▶ _Activity_
For each line in the data that includes "target", make a copy.

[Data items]
● ● ● ●

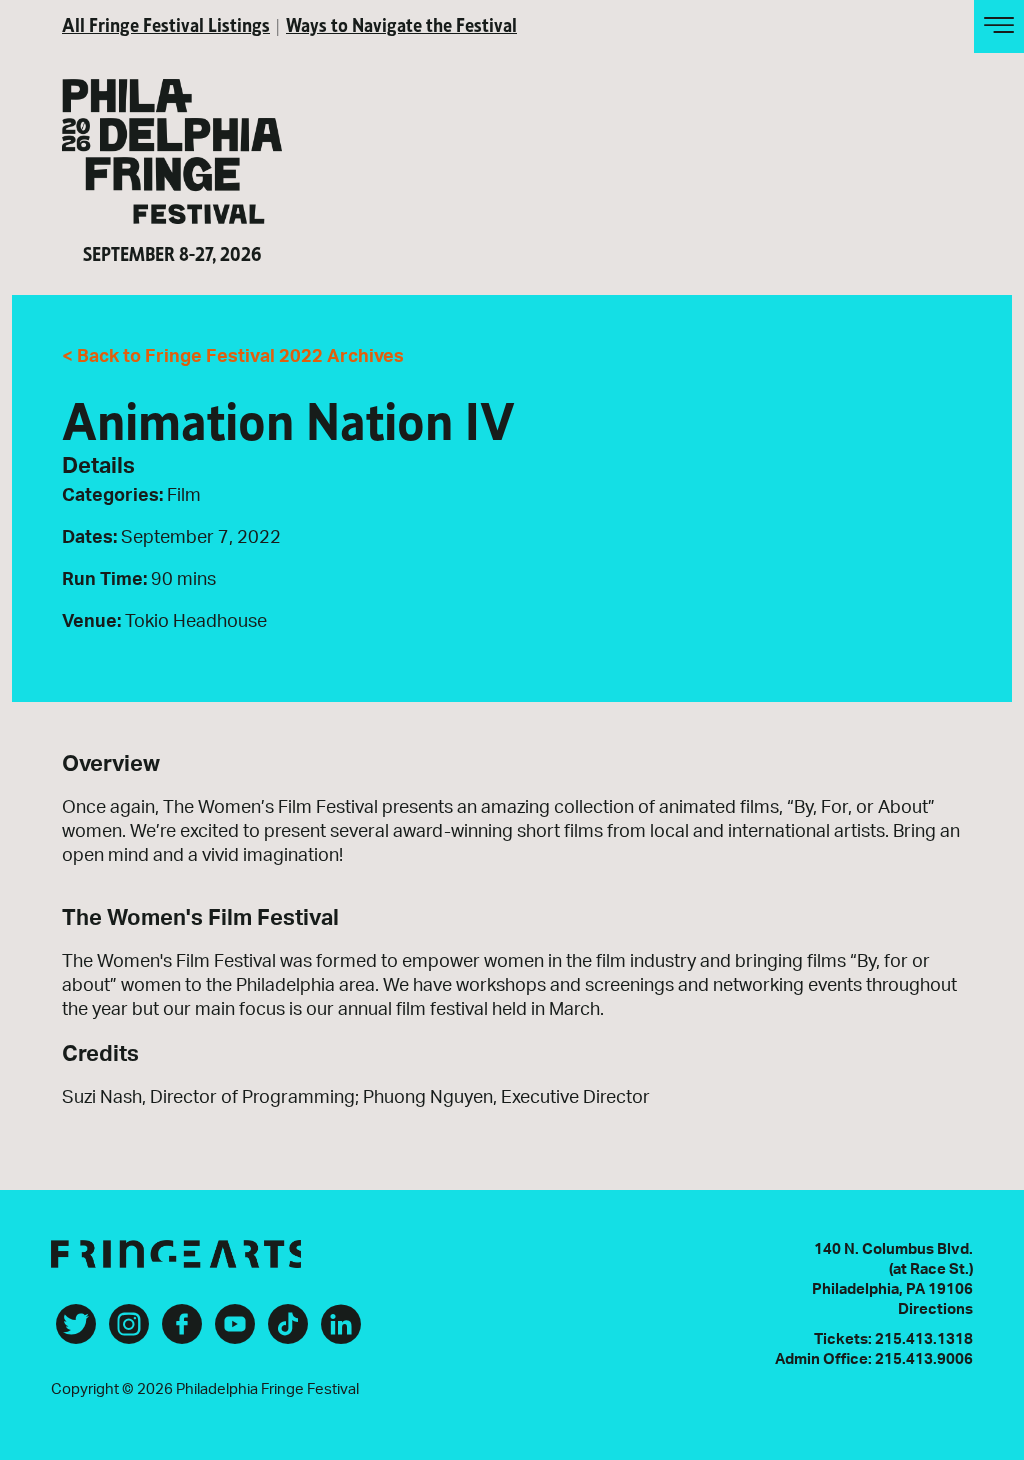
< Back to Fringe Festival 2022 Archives (233, 357)
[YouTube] (235, 1332)
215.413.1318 (924, 1339)
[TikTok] (288, 1332)
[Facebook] (182, 1332)
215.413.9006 (924, 1359)
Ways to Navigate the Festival (401, 23)
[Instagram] (129, 1332)
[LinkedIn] (341, 1332)
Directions (935, 1309)
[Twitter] (76, 1332)
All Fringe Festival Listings (166, 23)
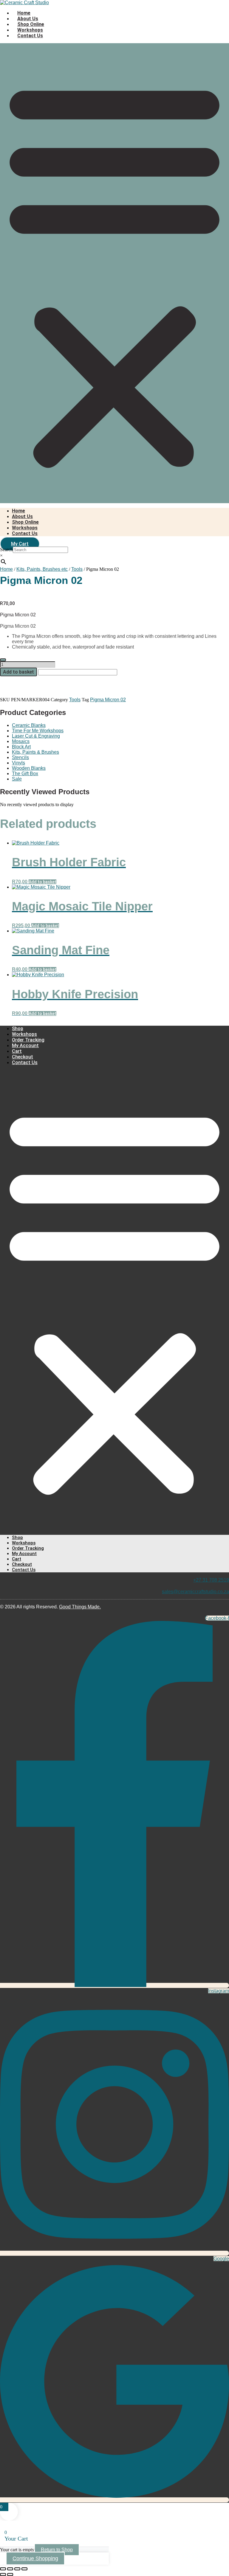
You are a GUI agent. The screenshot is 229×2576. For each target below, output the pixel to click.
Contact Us (30, 35)
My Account (25, 1045)
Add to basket (18, 672)
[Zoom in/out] (3, 2568)
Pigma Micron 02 (108, 699)
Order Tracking (28, 1040)
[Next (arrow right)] (10, 2574)
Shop (17, 1028)
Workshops (30, 30)
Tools (75, 699)
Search (6, 549)
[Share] (17, 2568)
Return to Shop (57, 2549)
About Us (27, 18)
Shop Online (30, 24)
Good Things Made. (80, 1606)
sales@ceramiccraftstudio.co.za (195, 1591)
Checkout (22, 1057)
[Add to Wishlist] (3, 659)
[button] (114, 273)
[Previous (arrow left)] (3, 2574)
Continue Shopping (35, 2558)
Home (23, 13)
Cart (17, 1051)
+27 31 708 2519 (211, 1579)
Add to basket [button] (42, 881)
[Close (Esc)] (24, 2568)
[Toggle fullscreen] (10, 2568)
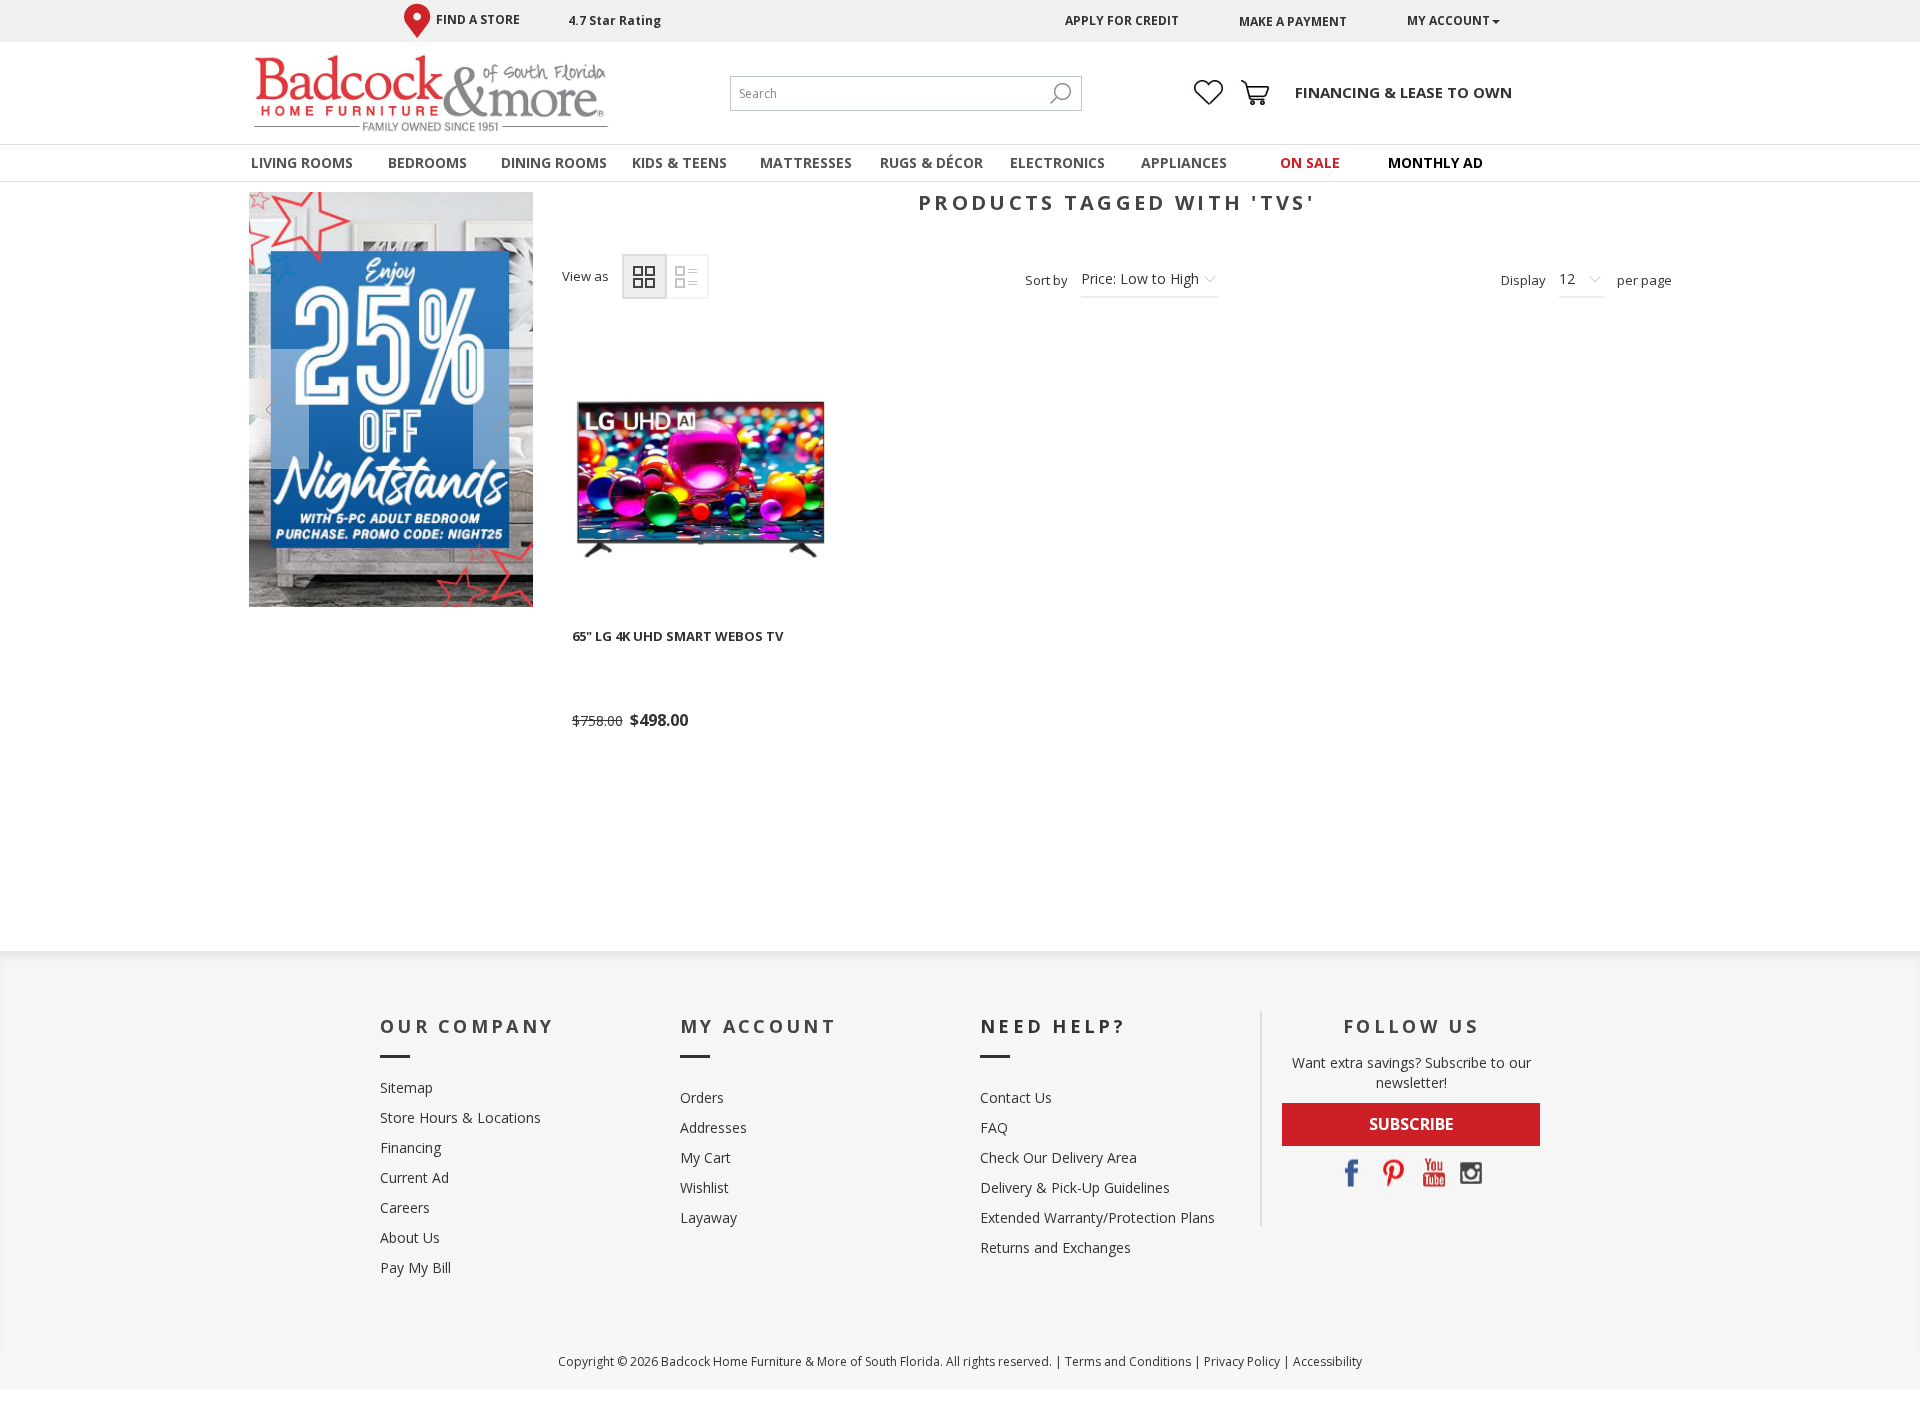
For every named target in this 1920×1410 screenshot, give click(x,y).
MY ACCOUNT (1448, 20)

● ● ● ●

▶ _Task output_
You are a GUI agent. The screenshot is 229×2576. For each target below, output the pixel to click.
For every named target in this 1920×1410 screenshot, give click(x,y).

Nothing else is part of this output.